* What you need to do
In full and exactly, please return the records, but keep out the pictures.

* Dataset entries
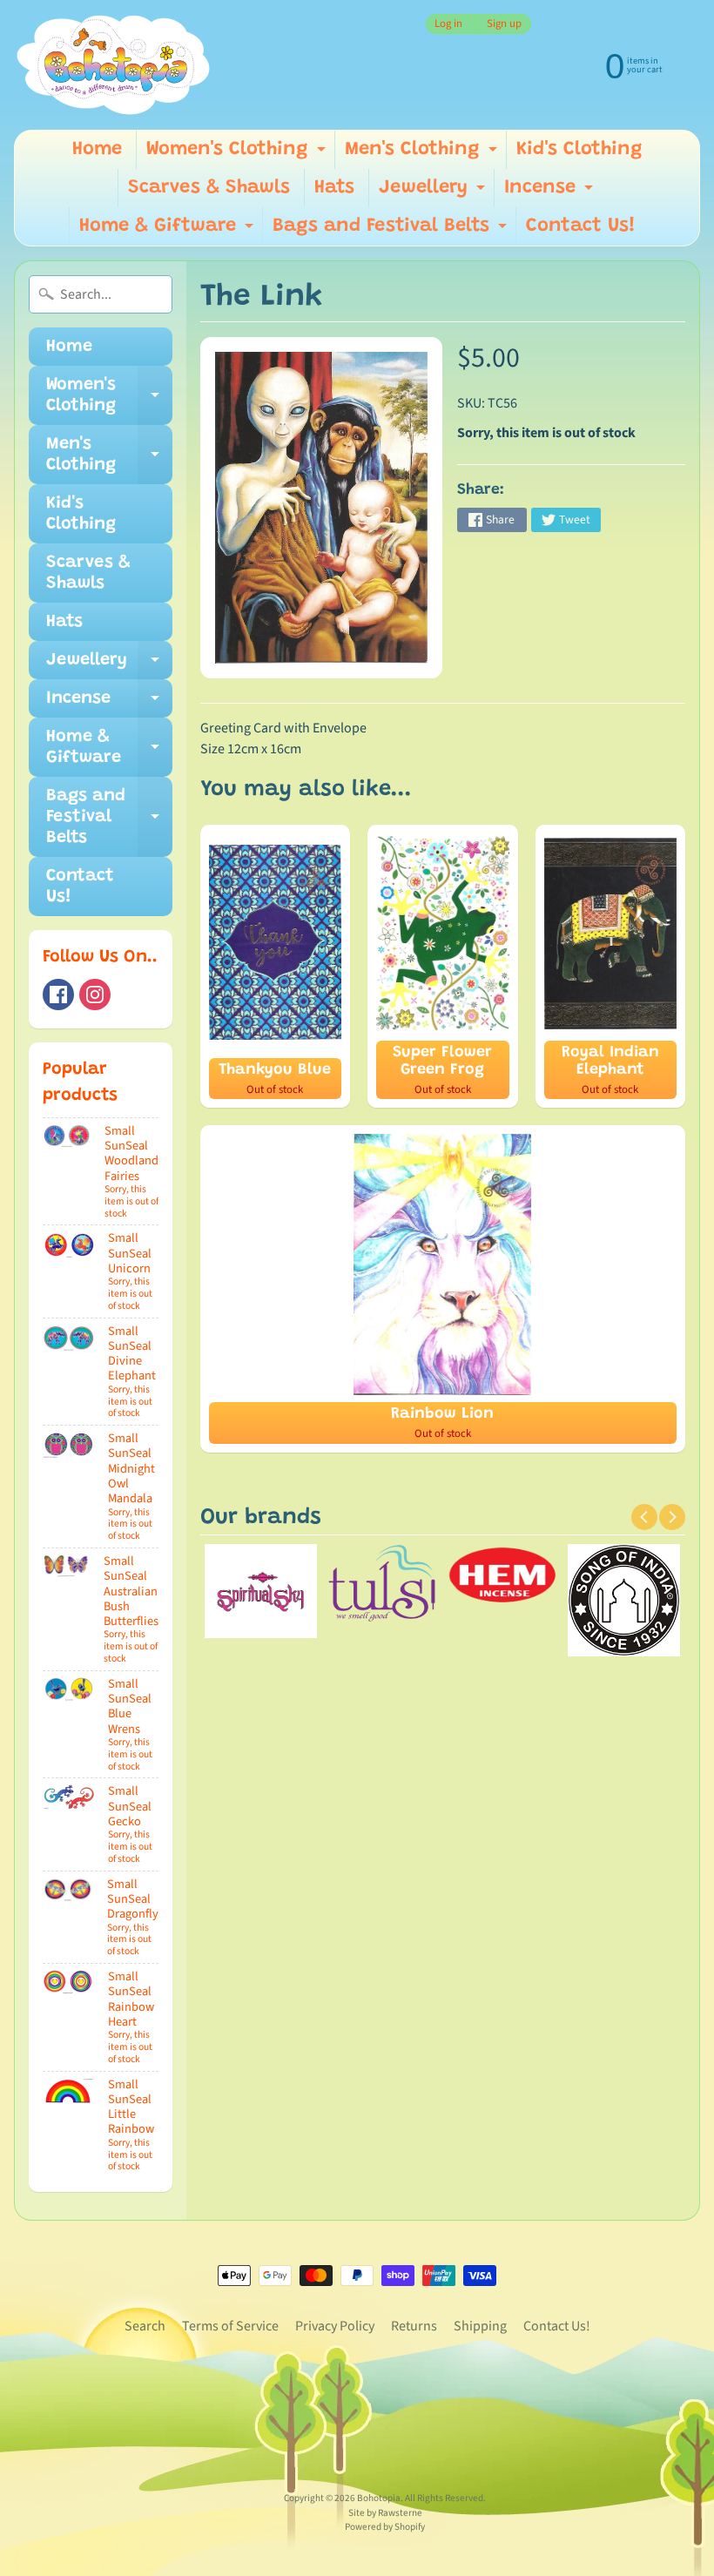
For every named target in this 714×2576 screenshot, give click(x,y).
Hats (334, 188)
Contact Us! (581, 226)
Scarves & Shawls (209, 188)
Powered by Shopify (385, 2526)
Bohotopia (379, 2498)
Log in (448, 24)
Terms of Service (230, 2326)
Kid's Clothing (579, 149)
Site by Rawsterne (385, 2512)
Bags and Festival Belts (392, 231)
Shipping (480, 2326)
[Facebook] (58, 994)
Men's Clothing (423, 154)
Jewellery (434, 193)
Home (97, 149)
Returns (414, 2326)
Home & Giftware (168, 231)
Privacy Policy (334, 2326)
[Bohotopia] (113, 65)
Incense (550, 193)
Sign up (504, 24)
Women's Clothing (238, 154)
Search (145, 2326)
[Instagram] (95, 994)
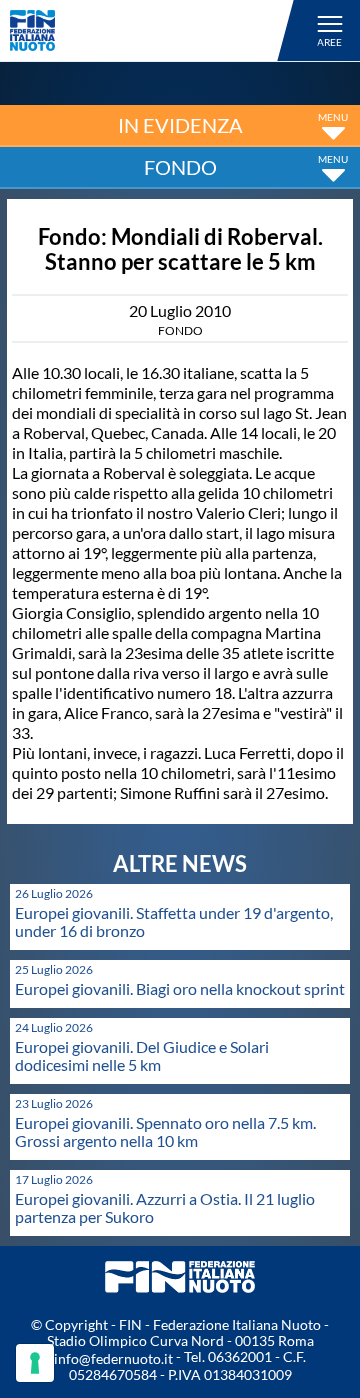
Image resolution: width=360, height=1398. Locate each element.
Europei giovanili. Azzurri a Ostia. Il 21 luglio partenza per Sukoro (165, 1207)
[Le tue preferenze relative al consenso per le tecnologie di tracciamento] (35, 1363)
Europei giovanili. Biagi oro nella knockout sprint (180, 988)
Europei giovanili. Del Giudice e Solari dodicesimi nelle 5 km (142, 1055)
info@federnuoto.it (113, 1358)
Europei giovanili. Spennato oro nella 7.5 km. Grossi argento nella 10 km (165, 1131)
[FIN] (155, 30)
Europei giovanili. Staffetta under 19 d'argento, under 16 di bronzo (174, 921)
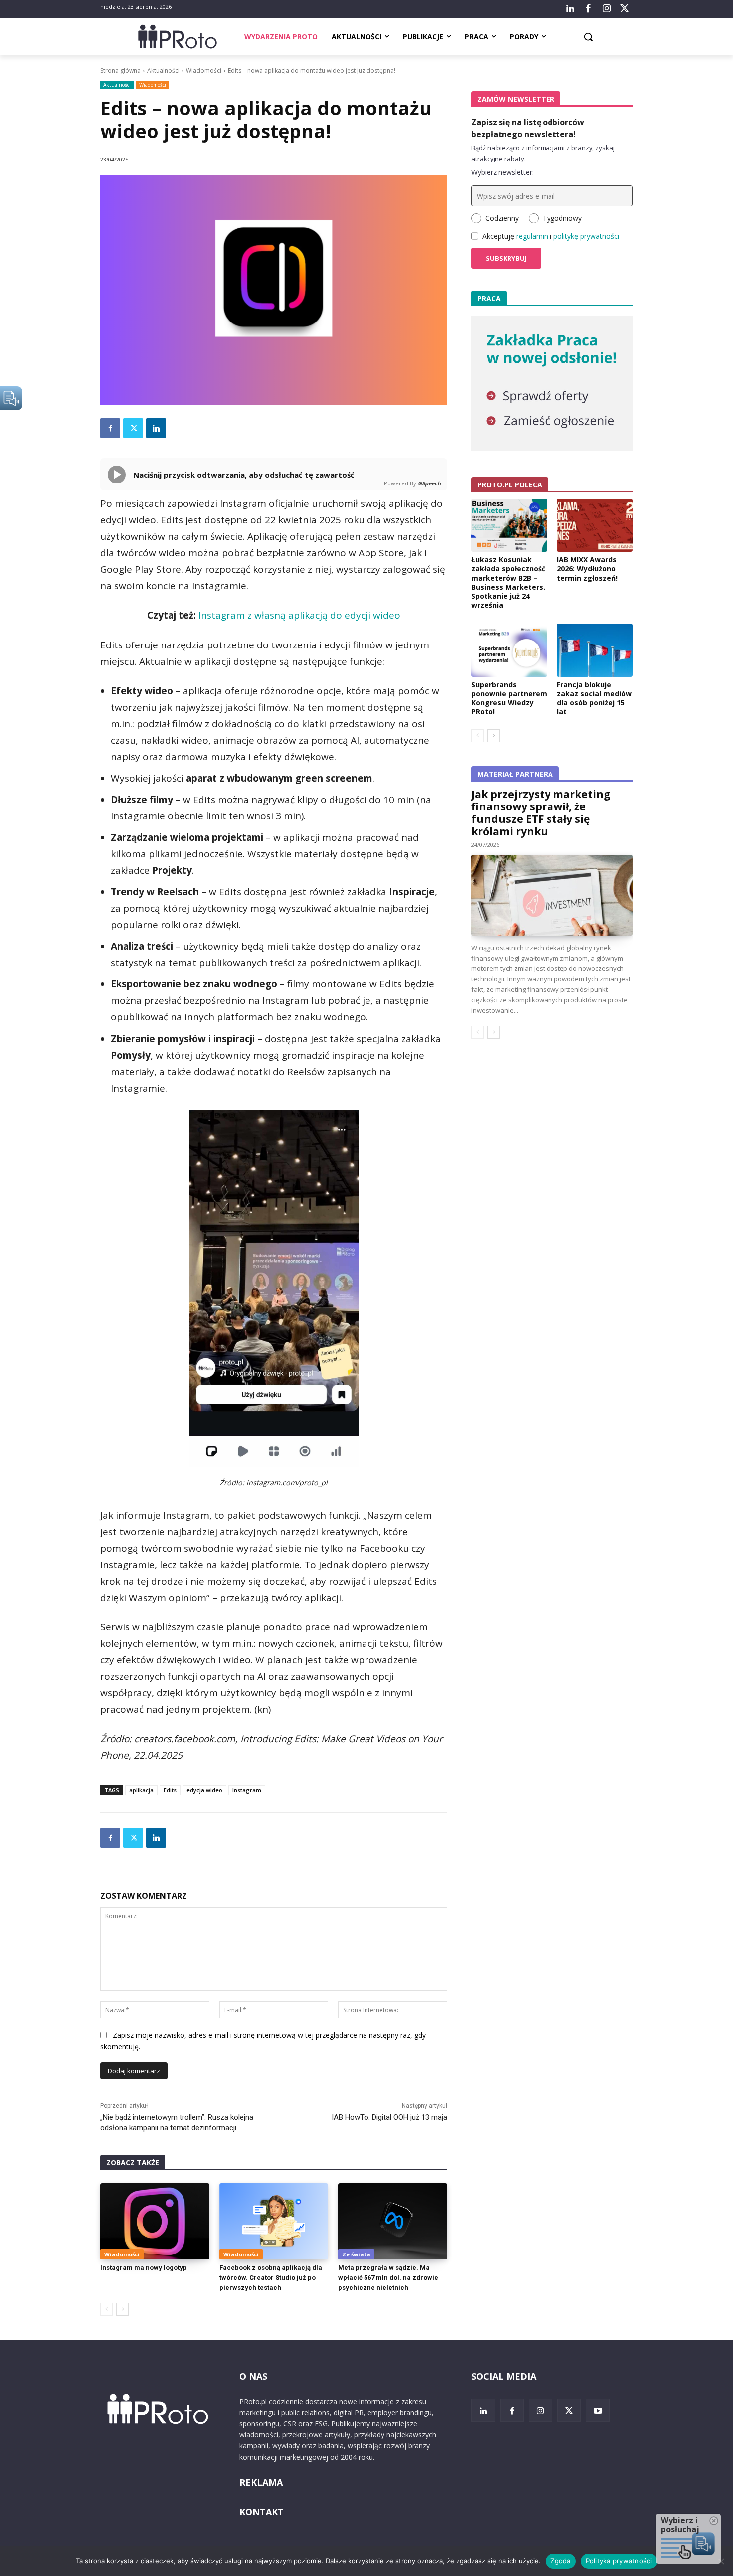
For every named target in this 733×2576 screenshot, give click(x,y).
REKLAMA (261, 2482)
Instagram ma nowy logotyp (143, 2267)
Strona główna (120, 70)
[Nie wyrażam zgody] (721, 2561)
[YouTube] (598, 2410)
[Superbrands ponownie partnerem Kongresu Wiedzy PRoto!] (509, 650)
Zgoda (560, 2561)
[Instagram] (606, 9)
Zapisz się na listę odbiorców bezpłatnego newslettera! (527, 128)
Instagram (246, 1790)
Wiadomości (203, 70)
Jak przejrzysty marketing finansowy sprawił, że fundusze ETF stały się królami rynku (541, 812)
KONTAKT (261, 2512)
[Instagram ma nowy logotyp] (154, 2221)
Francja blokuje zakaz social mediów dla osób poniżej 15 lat (594, 698)
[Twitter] (625, 9)
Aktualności (163, 70)
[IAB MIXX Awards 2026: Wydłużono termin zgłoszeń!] (595, 525)
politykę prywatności (586, 236)
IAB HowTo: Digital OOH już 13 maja (389, 2117)
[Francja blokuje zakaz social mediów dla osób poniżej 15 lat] (595, 650)
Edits (170, 1790)
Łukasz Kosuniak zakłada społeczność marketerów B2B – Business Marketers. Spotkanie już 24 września (508, 582)
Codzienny (502, 218)
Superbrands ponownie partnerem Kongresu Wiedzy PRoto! (509, 698)
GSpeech (429, 483)
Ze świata (356, 2254)
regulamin (532, 236)
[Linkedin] (156, 428)
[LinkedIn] (570, 9)
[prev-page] (106, 2309)
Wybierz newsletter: (502, 172)
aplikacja (141, 1790)
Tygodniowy (562, 218)
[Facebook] (588, 9)
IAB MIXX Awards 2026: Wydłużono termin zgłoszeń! (587, 568)
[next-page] (122, 2309)
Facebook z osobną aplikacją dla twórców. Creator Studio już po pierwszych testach (270, 2277)
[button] (588, 37)
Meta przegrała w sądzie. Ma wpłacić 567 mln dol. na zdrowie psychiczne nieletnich (388, 2277)
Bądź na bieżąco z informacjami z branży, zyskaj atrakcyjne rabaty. (543, 153)
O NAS (253, 2376)
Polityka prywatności (619, 2561)
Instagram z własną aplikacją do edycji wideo (299, 615)
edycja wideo (204, 1790)
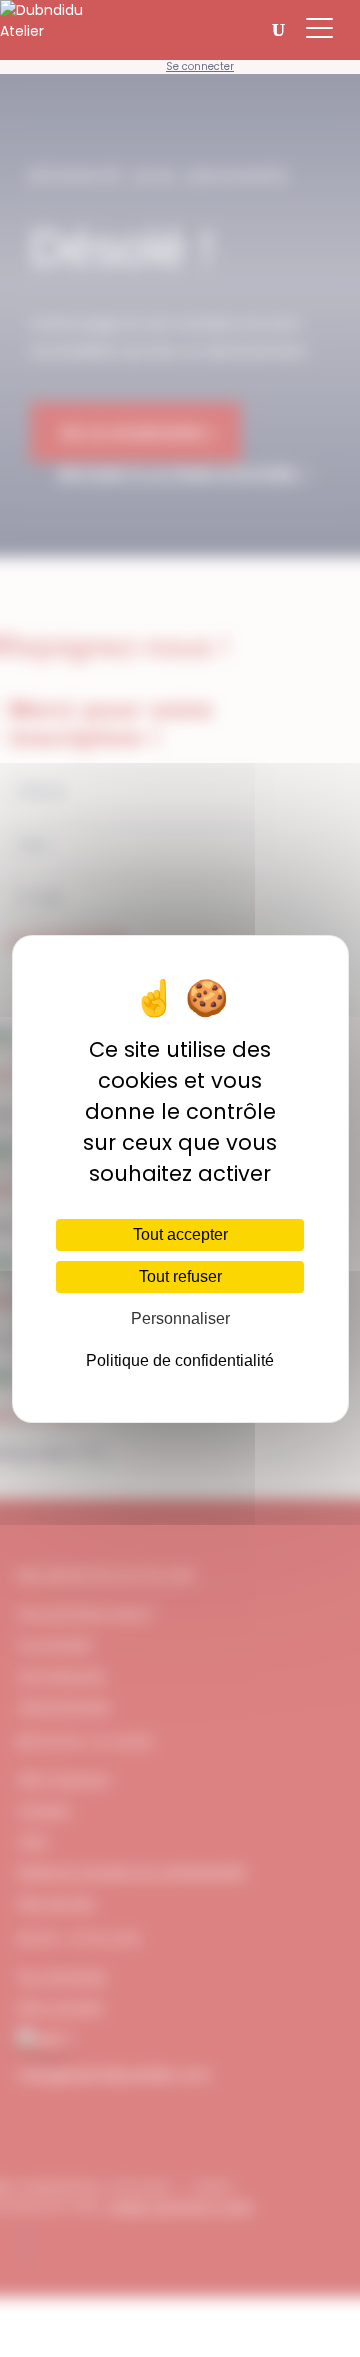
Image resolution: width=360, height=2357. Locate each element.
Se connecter (200, 66)
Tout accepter (180, 1234)
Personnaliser (180, 1318)
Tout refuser (180, 1276)
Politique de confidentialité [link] (180, 1360)
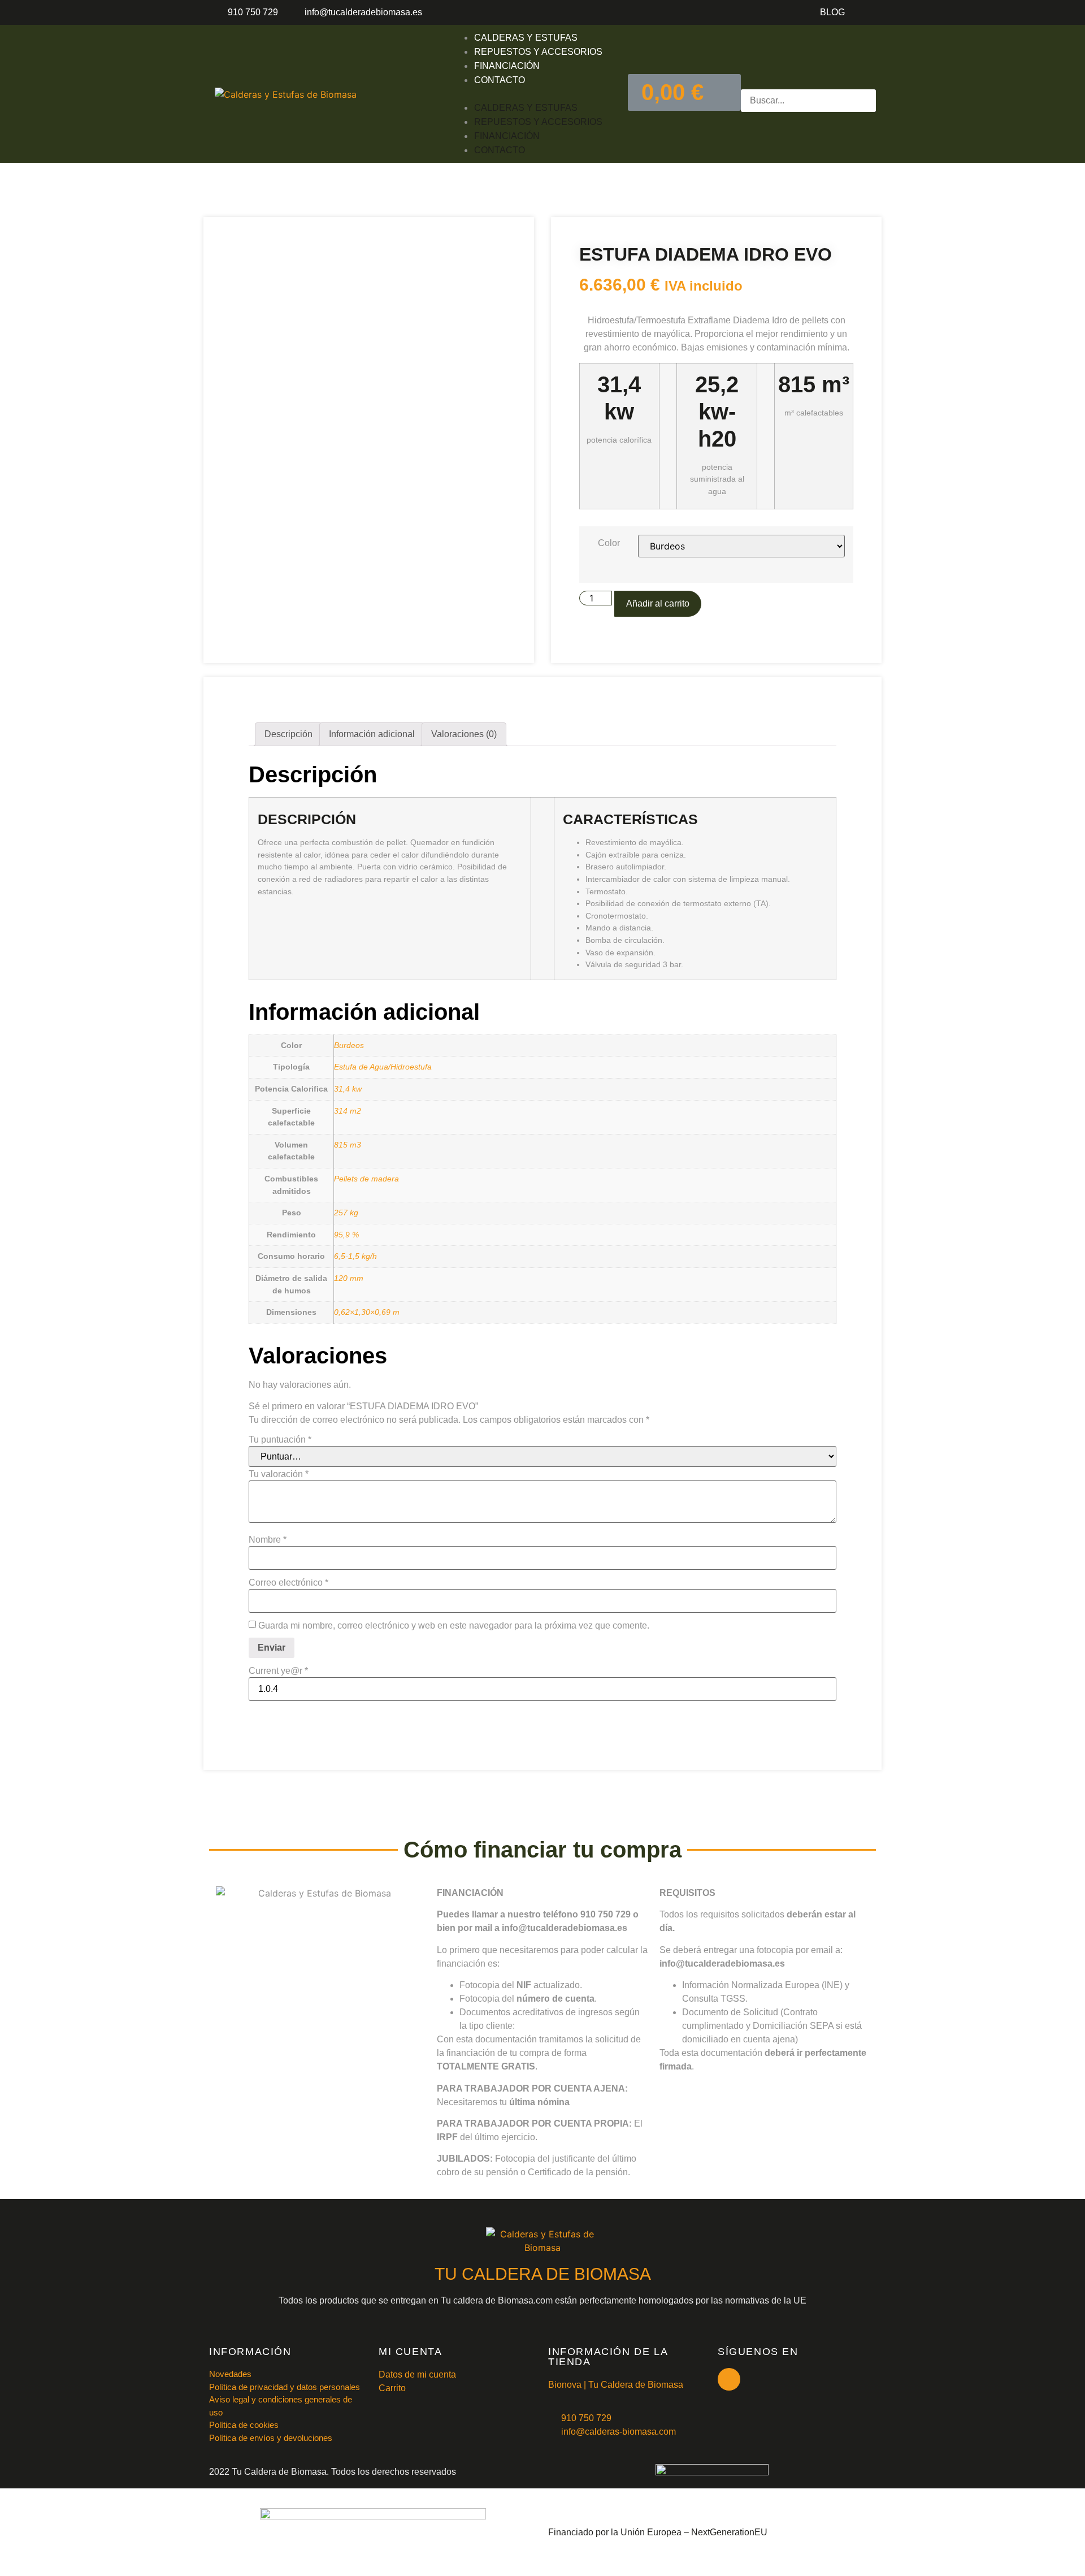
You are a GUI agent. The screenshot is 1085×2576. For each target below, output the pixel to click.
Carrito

* Completed task
For every named target in this 714×2576 screenshot, give click(x,y).
Hats (334, 188)
Contact Us! (581, 226)
Scarves & Shawls (209, 188)
Powered by Shopify (385, 2526)
Bohotopia (379, 2498)
Log in (448, 24)
Terms of Service (230, 2326)
Kid's Clothing (579, 149)
Site by Rawsterne (385, 2512)
Bags and Festival Belts (392, 231)
Shipping (480, 2326)
[Facebook] (58, 994)
Men's Clothing (423, 154)
Jewellery (434, 193)
Home (97, 149)
Returns (414, 2326)
Home & Giftware (168, 231)
Privacy Policy (334, 2326)
[Bohotopia] (113, 65)
Incense (550, 193)
Sign up (504, 24)
Women's Clothing (238, 154)
Search (145, 2326)
[Instagram] (95, 994)
Image resolution: width=360, height=1398. Locate each element.
Europei giovanili. Azzurri a Ostia. Il 21 luglio partenza per Sukoro (165, 1207)
[Le tue preferenze relative al consenso per le tecnologie di tracciamento] (35, 1363)
Europei giovanili. Biagi oro nella knockout sprint (180, 988)
Europei giovanili. Del Giudice e Solari dodicesimi nelle 5 km (142, 1055)
info@federnuoto.it (113, 1358)
Europei giovanili. Spennato oro nella 7.5 km. Grossi argento nella 10 km (165, 1131)
[FIN] (155, 30)
Europei giovanili. Staffetta under 19 d'argento, under 16 di bronzo (174, 921)
For every named target in this 733×2576 screenshot, give click(x,y).
REKLAMA (261, 2482)
Instagram ma nowy logotyp (143, 2267)
Strona główna (120, 70)
[Nie wyrażam zgody] (721, 2561)
[YouTube] (598, 2410)
[Superbrands ponownie partnerem Kongresu Wiedzy PRoto!] (509, 650)
Zgoda (560, 2561)
[Instagram] (606, 9)
Zapisz się na listę odbiorców bezpłatnego newslettera! (527, 128)
Instagram (246, 1790)
Wiadomości (203, 70)
Jak przejrzysty marketing finansowy sprawił, że fundusze ETF stały się królami rynku (541, 812)
KONTAKT (261, 2512)
[Instagram ma nowy logotyp] (154, 2221)
Francja blokuje zakaz social mediów dla osób poniżej 15 lat (594, 698)
[Twitter] (625, 9)
Aktualności (163, 70)
[IAB MIXX Awards 2026: Wydłużono termin zgłoszeń!] (595, 525)
politykę prywatności (586, 236)
IAB HowTo: Digital OOH już 13 maja (389, 2117)
[Francja blokuje zakaz social mediów dla osób poniżej 15 lat] (595, 650)
Edits (170, 1790)
Łukasz Kosuniak zakłada społeczność marketerów B2B – Business Marketers. Spotkanie już 24 września (508, 582)
Codzienny (502, 218)
Superbrands ponownie partnerem Kongresu Wiedzy PRoto! (509, 698)
GSpeech (429, 483)
Ze świata (356, 2254)
regulamin (532, 236)
[Linkedin] (156, 428)
[LinkedIn] (570, 9)
[prev-page] (106, 2309)
Wybierz newsletter: (502, 172)
aplikacja (141, 1790)
Tygodniowy (562, 218)
[Facebook] (588, 9)
IAB MIXX Awards 2026: Wydłużono termin zgłoszeń! (587, 568)
[next-page] (122, 2309)
Facebook z osobną aplikacją dla twórców. Creator Studio już po pierwszych testach (270, 2277)
[button] (588, 37)
Meta przegrała w sądzie. Ma wpłacić 567 mln dol. na zdrowie psychiczne nieletnich (388, 2277)
Bądź na bieżąco z informacjami z branży, zyskaj atrakcyjne rabaty. (543, 153)
O NAS (253, 2376)
Polityka prywatności (619, 2561)
Instagram z własną aplikacją do edycji wideo (299, 615)
edycja wideo (204, 1790)
Image resolution: width=360, height=2357. Locate each element.
Se connecter (200, 66)
Tout accepter (180, 1234)
Personnaliser (180, 1318)
Tout refuser (180, 1276)
Politique de confidentialité [link] (180, 1360)
You are a GUI agent. The screenshot is 1085×2576. For each target below, output the pixel to click.
Carrito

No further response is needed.